- [Quoted text]:
──────────────────────────────

When Lucy gave me the title of this guest post my first thought was “easy peasy, I should get that written in an hour tops”, but I have to confess, three days in and I’m still pretty stumped. It should be easy right? Especially as she gave me the option of writing a bullet point list, but something is stopping me, it’s hard! (then again isn’t everything in parenting?)

I keep coming back to the idea that ‘being a gentle parent’ is just something that you inherently are. The clue is in the title “how to BE a gentle parent”, not “how to DO gentle parenting”….and I think this is the cause of my difficulty, how to write an article giving advice to people to change who they are? That’s not so easy!

Then again, as soon as I get engrossed in this thought I keep coming back to the good old ‘nature V nurture’ debate. If gentle parenting is all about the being rather than the doing, then nurture theory tells us we can and do change as a result of our environment. Perhaps the key to gentle parenting therefore lies in our own childhoods, in the way that we ourselves we raised, but if we were not raised in a wholly gentle fashion does that mean we cannot break the mould with our own children? I don’t think so.

──────────────────────────────

- [Record excerpts]:
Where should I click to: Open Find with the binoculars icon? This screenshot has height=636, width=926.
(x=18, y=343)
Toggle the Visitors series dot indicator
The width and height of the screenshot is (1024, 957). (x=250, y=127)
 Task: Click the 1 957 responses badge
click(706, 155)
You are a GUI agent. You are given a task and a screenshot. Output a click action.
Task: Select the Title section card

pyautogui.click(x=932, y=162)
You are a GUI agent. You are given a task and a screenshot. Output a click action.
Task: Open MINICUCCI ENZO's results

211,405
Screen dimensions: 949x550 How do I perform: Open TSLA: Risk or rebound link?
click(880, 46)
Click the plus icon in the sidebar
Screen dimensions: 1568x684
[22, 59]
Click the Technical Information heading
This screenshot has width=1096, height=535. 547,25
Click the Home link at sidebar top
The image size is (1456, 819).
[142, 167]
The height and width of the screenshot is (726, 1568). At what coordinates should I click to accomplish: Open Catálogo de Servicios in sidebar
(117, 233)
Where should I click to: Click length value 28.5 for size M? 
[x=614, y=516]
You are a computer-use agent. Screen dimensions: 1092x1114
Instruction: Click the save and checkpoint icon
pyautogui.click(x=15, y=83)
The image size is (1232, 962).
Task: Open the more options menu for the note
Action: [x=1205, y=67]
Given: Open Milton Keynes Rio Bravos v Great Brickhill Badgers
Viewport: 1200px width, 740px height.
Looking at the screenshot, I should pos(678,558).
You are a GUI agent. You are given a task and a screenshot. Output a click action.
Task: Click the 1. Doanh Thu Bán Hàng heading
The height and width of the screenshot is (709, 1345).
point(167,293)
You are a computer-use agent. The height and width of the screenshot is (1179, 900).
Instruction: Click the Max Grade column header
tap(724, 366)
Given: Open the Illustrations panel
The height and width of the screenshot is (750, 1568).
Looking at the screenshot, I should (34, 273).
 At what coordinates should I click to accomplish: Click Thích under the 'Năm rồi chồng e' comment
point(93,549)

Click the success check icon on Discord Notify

──────────────────────────────

- [Exercise directions]:
Please carry on the guest post about being a gentle parent, starting right after its final sentence. The rows aren't needed here.

- [Exercise answer]:
I do think that perhaps the hardest thing about parenting isn’t the arduous physical demands – the sleepless nights and the like, it’s about coming to terms with our own upbringings and realising that we need to work on fixing our own internal problems before we can even begin to think about working on those of our children (because all too often issues with our child’s behaviour are rooted in our own). Navel gazing is a necessity for all parents in my opinion and if you allow it to, the experience of parenting can be the start of an intensely important, enlightening and often painful period of personal growth. I think this is where ‘being’ a gentle parent kicks in.

It starts with us, the parents, and who we are – it’s not about a set of rules or guidelines to follow or things to ‘do’. I think that’s why I have had so much trouble writing this article, nevertheless here are some points I feel are important:

1. Recognise that in order to be the best parent you can be to your child you need to think about your own childhood. This might take the form of realising how privileged you were and realising how amazing your own parents are and how much you owe to them, or it could take the form of realising that you were treated anything but gently and recognising the importance of not subconsciously using the same techniques on your own children that were used on you. Often it will involve having to forgive your parents and sometimes yourself too.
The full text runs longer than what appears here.